Food Adulteration Cases in MP | 25 Aug 2025
Why in News?
State Minister of Health and Family Welfare, Pratap Rao Jadhav, replied in the Rajya Sabha that, on average, seven food adulteration cases are reported daily in Madhya Pradesh, placing the state third in India, after Uttar Pradesh and Rajasthan, for food safety violations.
Key Points
- Penalties Under FSS Act: In the financial year 2024-25, 2,597 cases were penalized under the Food Safety and Standards (FSS) Act, 2006, out of a total of 13,920 food samples tested.
- This reflects an increase of 659 cases compared to 2023-24, when 1,938 penalties were imposed on 13,842 samples.
- Trend Analysis: Over the past five years, Madhya Pradesh has seen the highest number of penalties imposed for food adulteration among all states, following Uttar Pradesh and Rajasthan.
Food Adulteration
- About: As per Food Safety and Standards Authority of India (FSSAI), food adulteration refers to the intentional addition, substitution, or removal of substances that negatively impact the nature, quality, or safety of food.
- It also includes unintentional contamination that may occur during cultivation, harvesting, storage, processing, transportation, or distribution.

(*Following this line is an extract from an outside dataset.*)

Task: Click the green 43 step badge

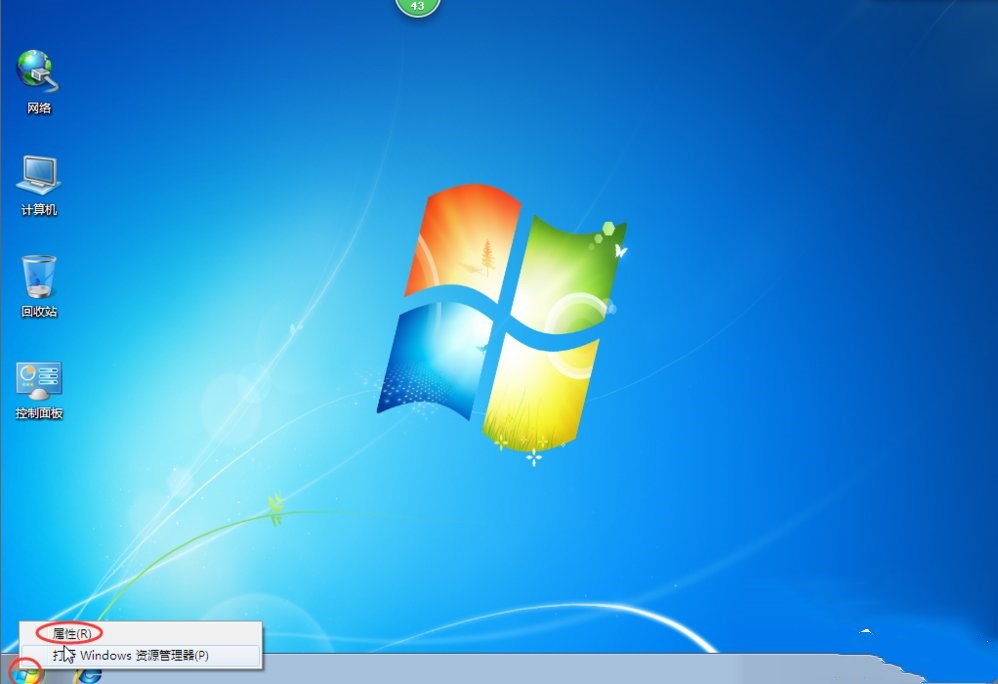Action: [x=417, y=6]
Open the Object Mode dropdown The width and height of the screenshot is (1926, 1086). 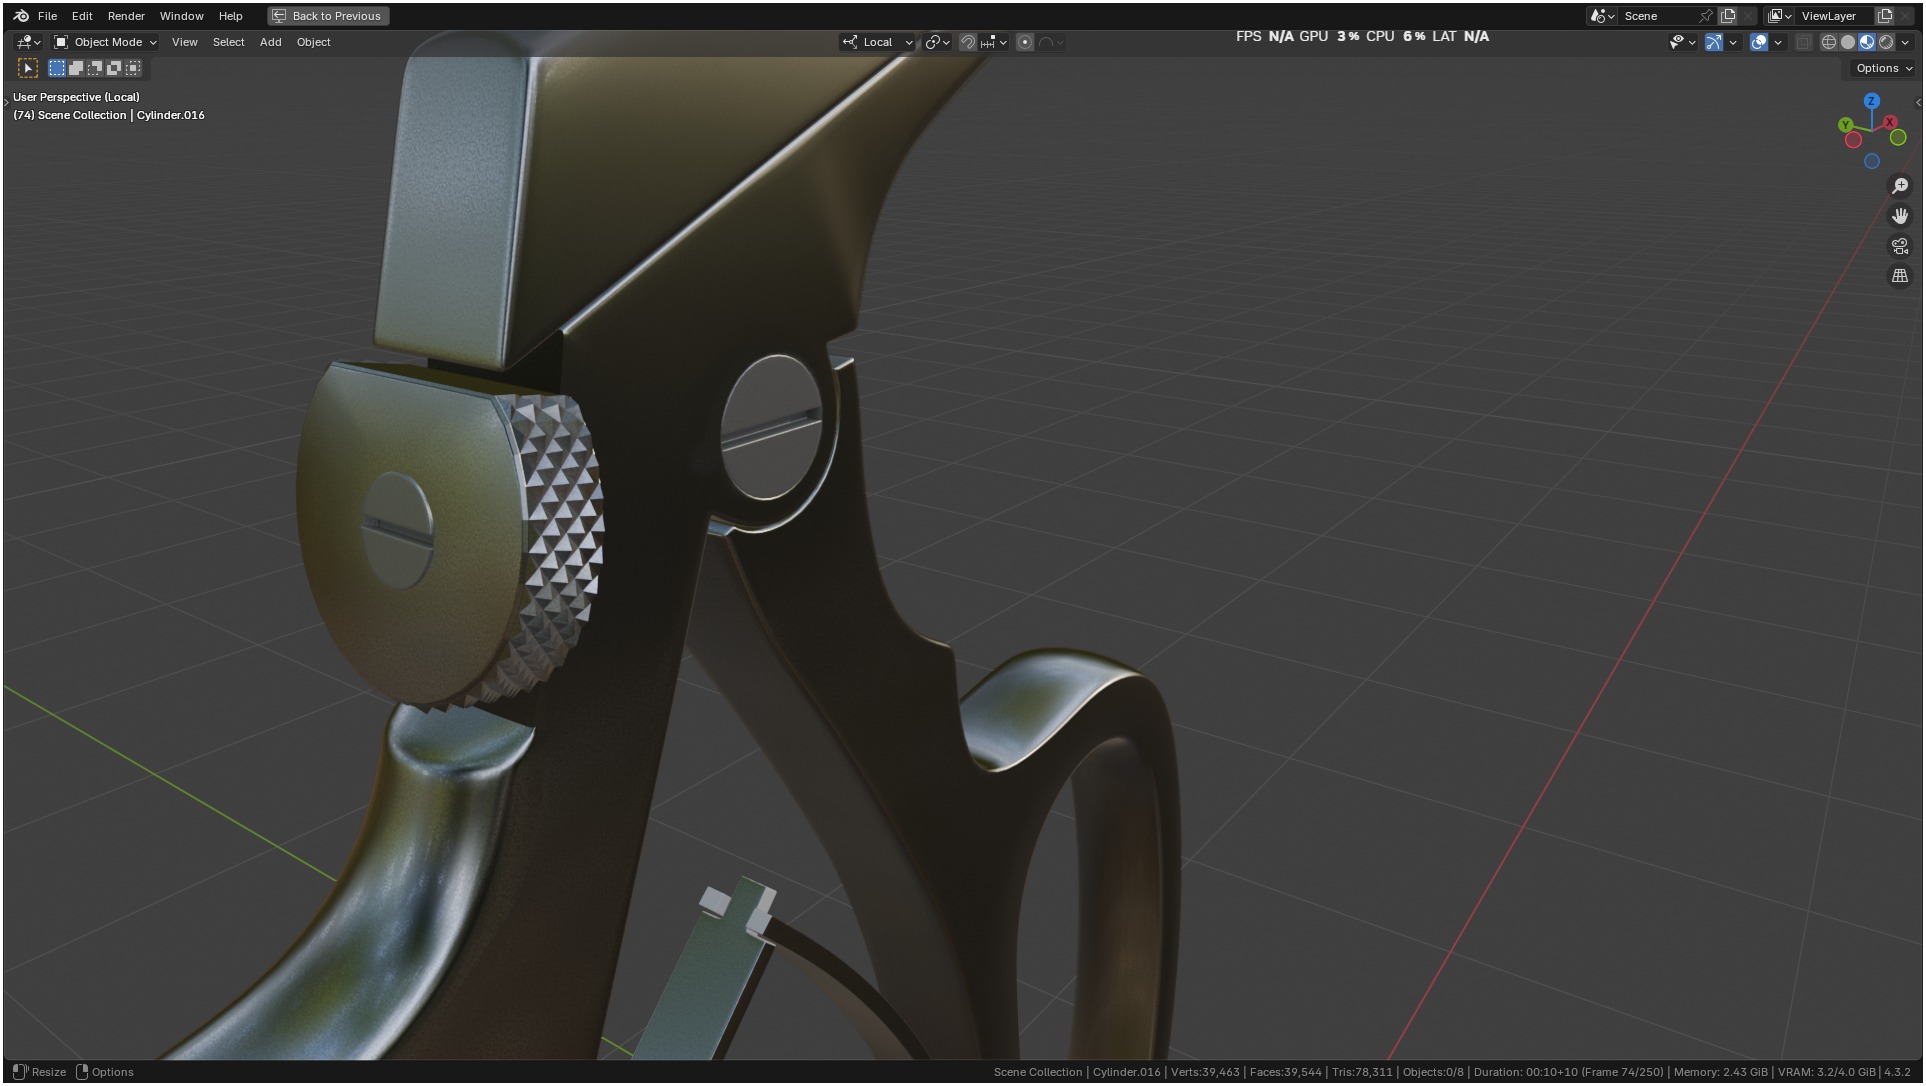106,42
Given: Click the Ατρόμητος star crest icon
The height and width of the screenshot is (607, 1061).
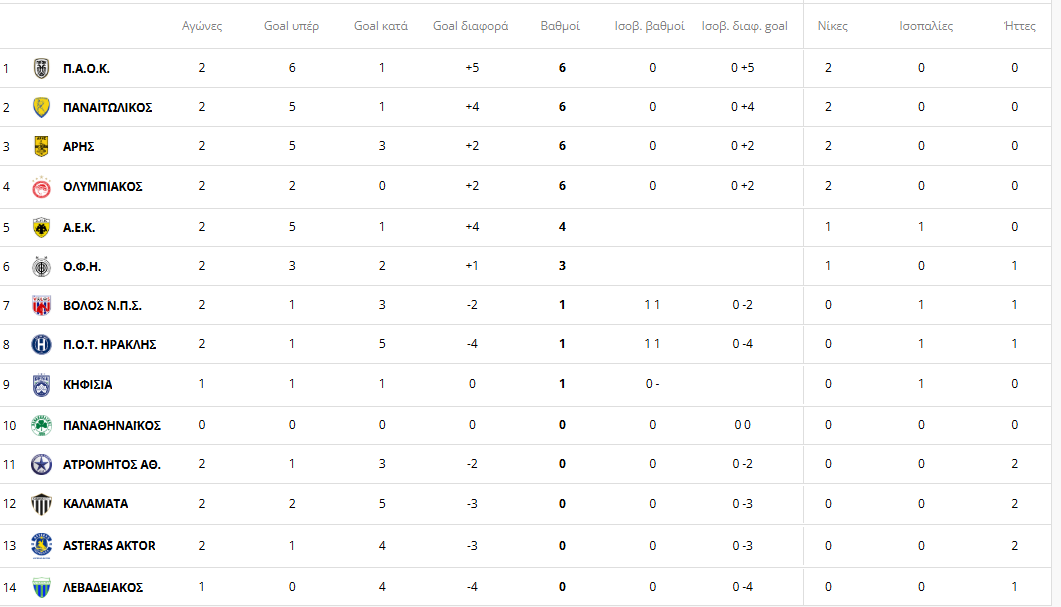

- Causes of Food Adulteration in India:
- Weak enforcement and fragmented food supply chains (80% in informal markets).
- Lack of unified national policy and divergence from global safety standards.
- Resource constraints in processing industries, reuse of frying oil, poor hygiene.
- Pesticide residues and substandard fortification practices; misleading labeling.
- Legal & Policy Framework:
- FSSA, 2006 & FSSAI – regulates production, import, sale, and standards.
- Packaging & Labelling Regulations, 2011 – ingredient, allergen, expiry disclosure.
- Consumer Protection Act, 2019 – right to compensation for adulterated food.
- Recommended Measures:
- Formalize the food processing sector (e.g., PM FME Scheme).
- Align regulations with global standards; amend FSSA.
- Increase skilled workforce; promote industry–academia collaboration.
- Strengthen surveillance, penalties, mobile labs, and supply chain management.
- Adopt One Health Approach for upstream/downstream contamination control.